§ TO DO:
Could you write out, exactly as they stand, only the lines in the listing below from the line with "The width and height of the screenshot is (675, 506)." to the line with "The width and height of the screenshot is (410, 318).", both ends included, without the pictures?

§ DATA TO USE:
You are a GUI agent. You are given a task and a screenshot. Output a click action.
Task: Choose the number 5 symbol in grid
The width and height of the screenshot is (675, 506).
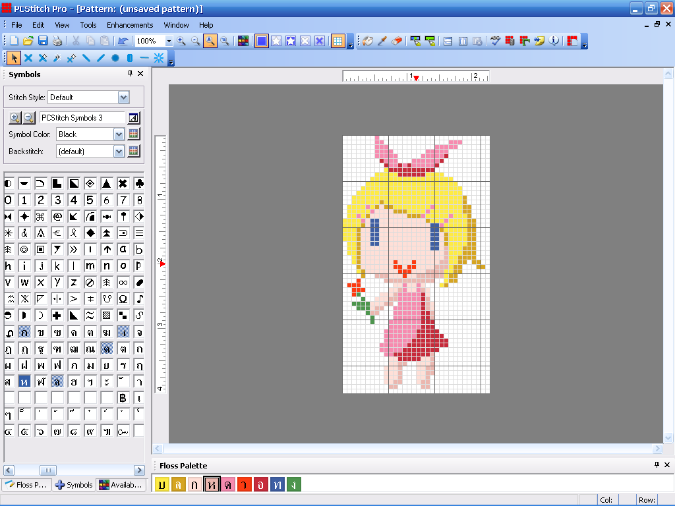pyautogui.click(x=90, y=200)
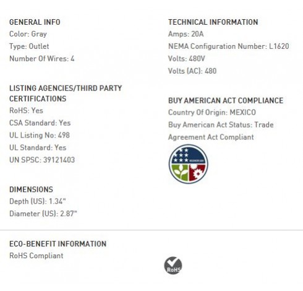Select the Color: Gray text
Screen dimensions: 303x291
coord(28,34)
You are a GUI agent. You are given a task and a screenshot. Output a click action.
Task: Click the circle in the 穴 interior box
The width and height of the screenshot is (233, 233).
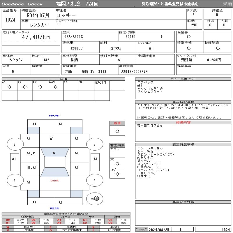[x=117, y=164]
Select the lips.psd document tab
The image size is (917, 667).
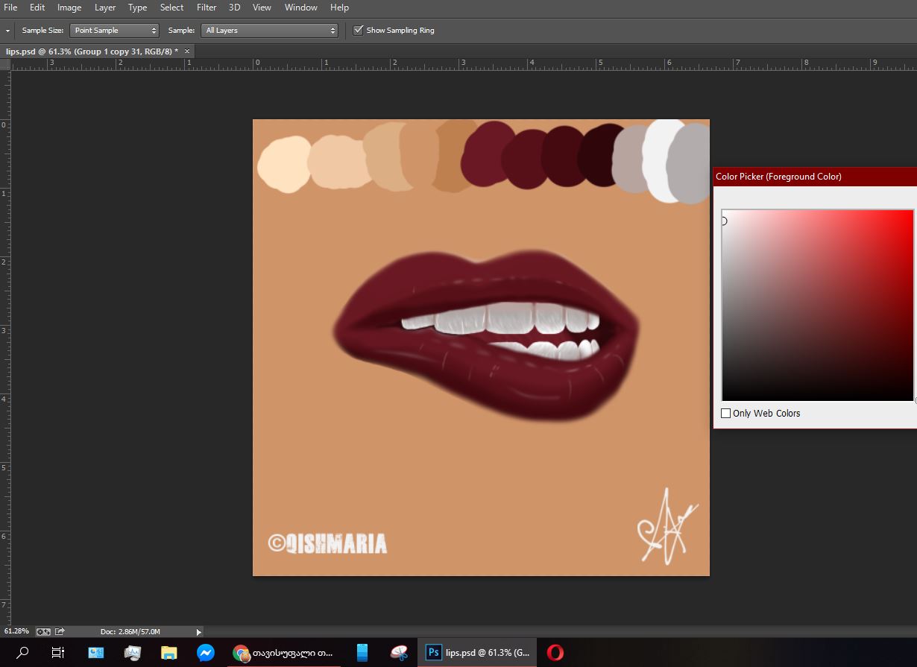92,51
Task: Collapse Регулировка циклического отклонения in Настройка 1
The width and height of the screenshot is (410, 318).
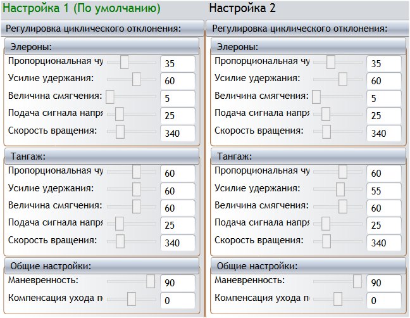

...

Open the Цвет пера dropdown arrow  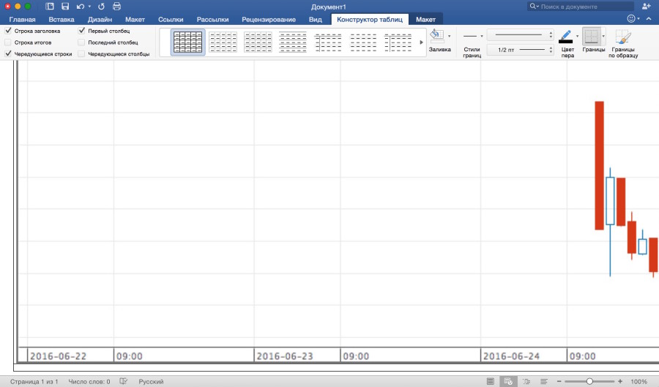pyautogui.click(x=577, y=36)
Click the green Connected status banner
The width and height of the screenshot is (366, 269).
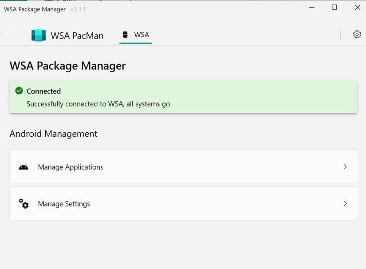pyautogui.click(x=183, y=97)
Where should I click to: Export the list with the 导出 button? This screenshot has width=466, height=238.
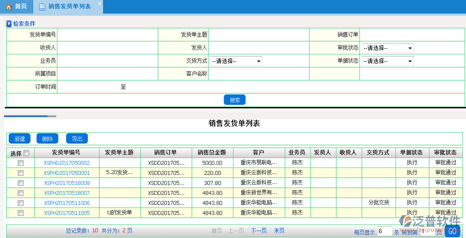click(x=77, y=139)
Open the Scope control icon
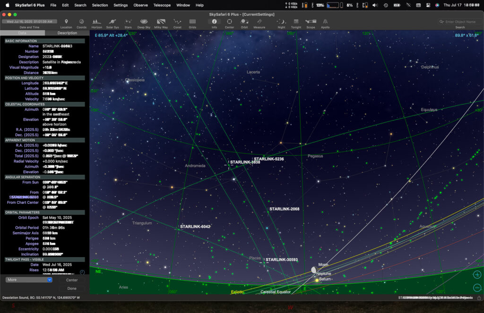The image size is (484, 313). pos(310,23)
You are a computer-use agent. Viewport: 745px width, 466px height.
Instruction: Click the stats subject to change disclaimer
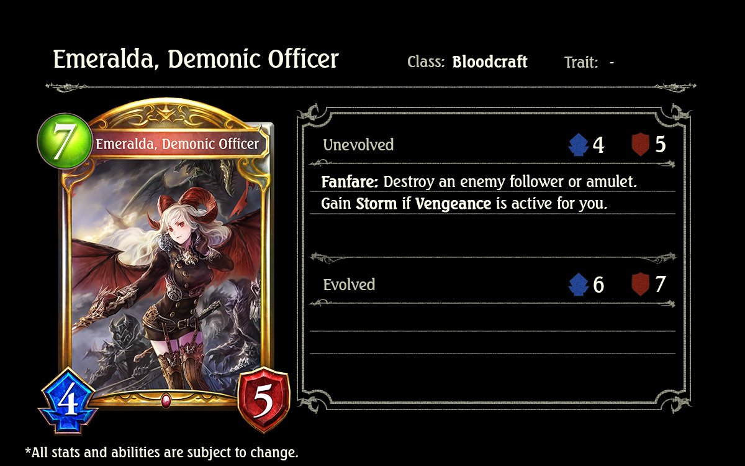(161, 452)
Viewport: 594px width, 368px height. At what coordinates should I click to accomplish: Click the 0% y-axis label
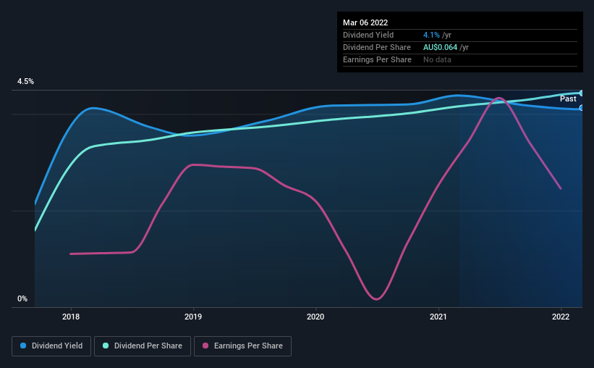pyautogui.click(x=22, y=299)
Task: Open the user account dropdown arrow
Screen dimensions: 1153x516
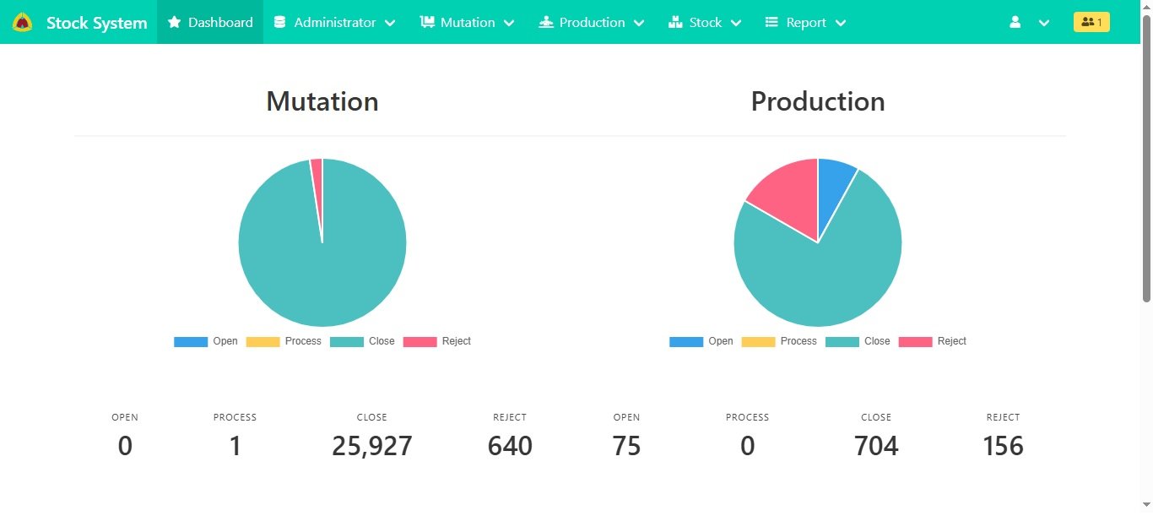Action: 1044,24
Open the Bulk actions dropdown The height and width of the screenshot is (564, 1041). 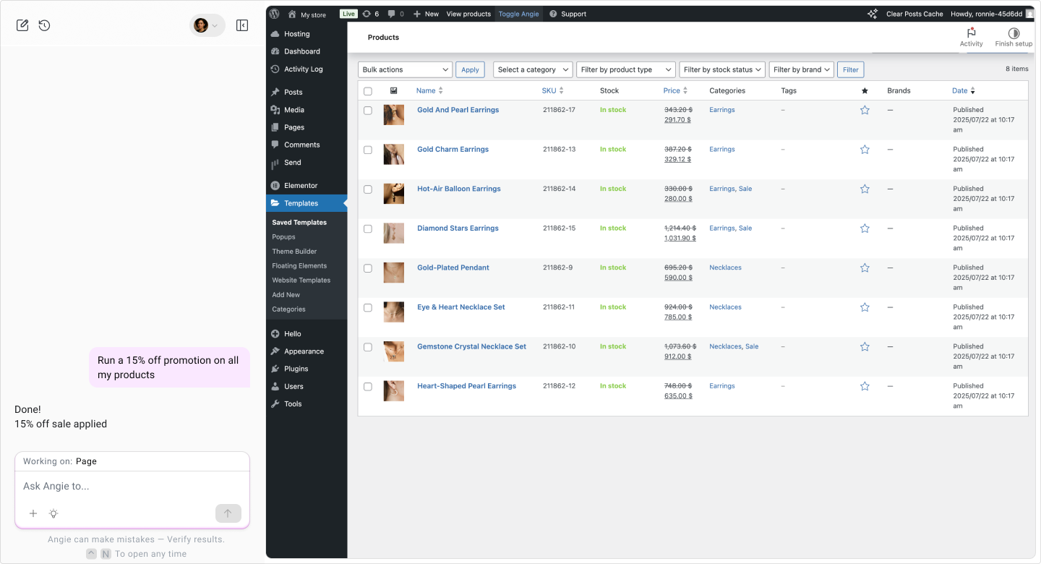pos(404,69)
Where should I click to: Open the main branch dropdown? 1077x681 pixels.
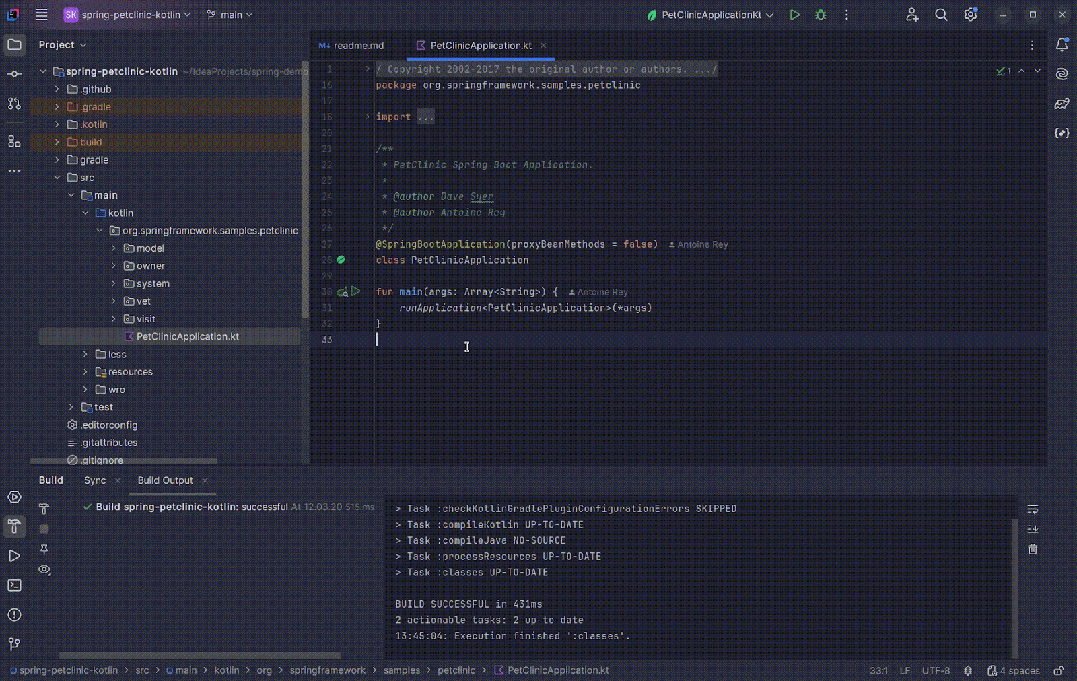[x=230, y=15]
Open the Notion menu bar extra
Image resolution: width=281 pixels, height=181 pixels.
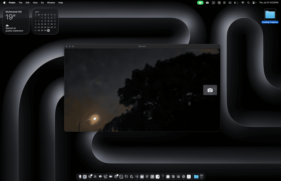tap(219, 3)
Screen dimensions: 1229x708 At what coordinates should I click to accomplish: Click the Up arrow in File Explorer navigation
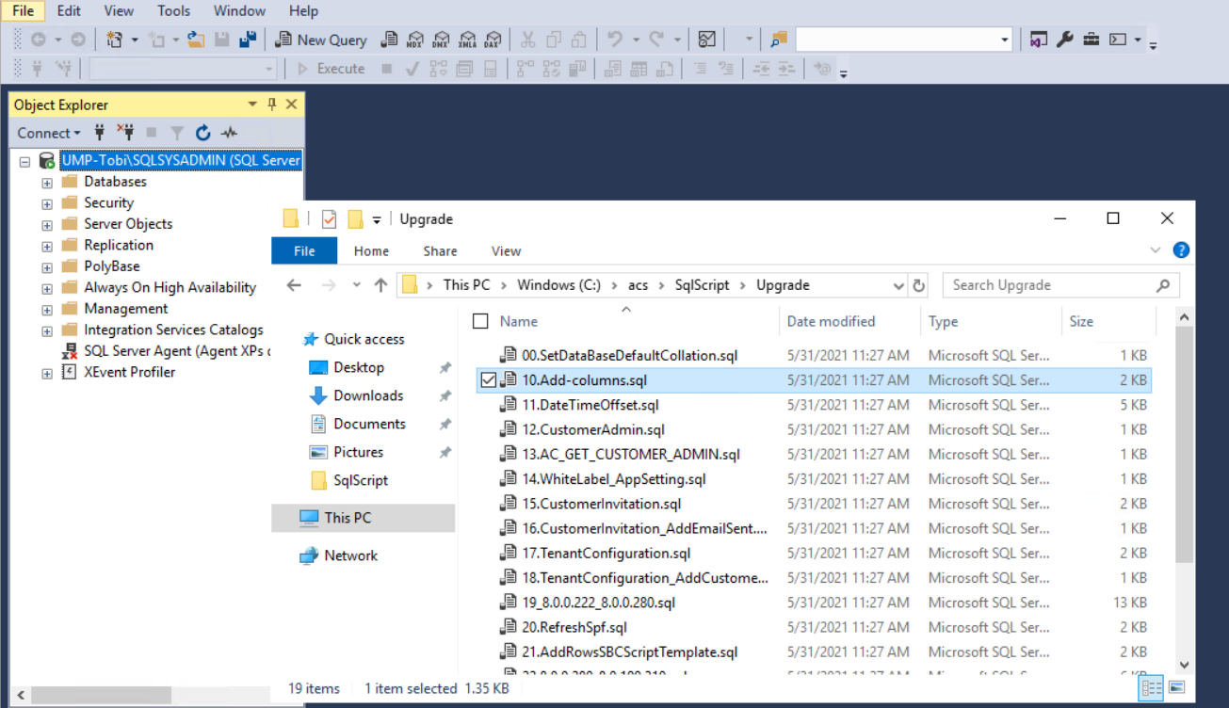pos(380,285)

* * *

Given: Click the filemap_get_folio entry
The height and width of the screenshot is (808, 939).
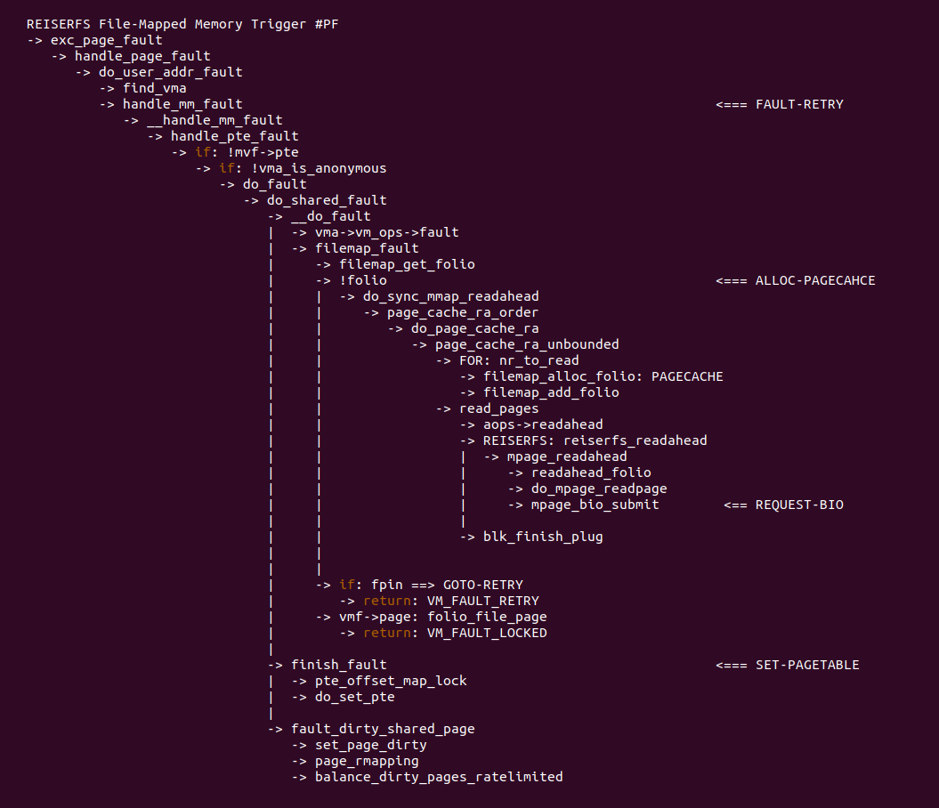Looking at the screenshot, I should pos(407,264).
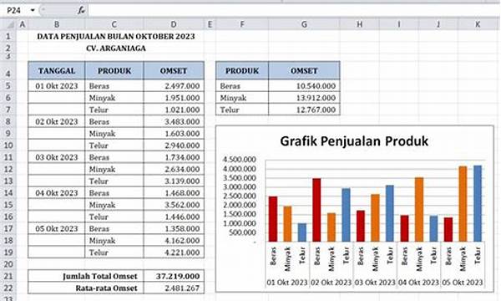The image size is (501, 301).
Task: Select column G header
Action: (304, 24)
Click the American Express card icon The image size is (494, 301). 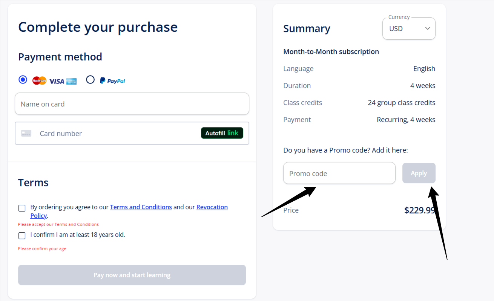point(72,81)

§ FINAL ANSWER:
The width and height of the screenshot is (675, 506).
pyautogui.click(x=90, y=200)
Select the Color: Gray text
Screen dimensions: 303x291
coord(28,34)
You are a GUI agent. You are given a task and a screenshot. Output a click action.
Task: Click the circle in the 穴 interior box
The width and height of the screenshot is (233, 233).
[x=117, y=164]
Select the lips.psd document tab
The image size is (917, 667).
92,51
Task: Collapse Регулировка циклического отклонения in Настройка 1
The width and height of the screenshot is (410, 318).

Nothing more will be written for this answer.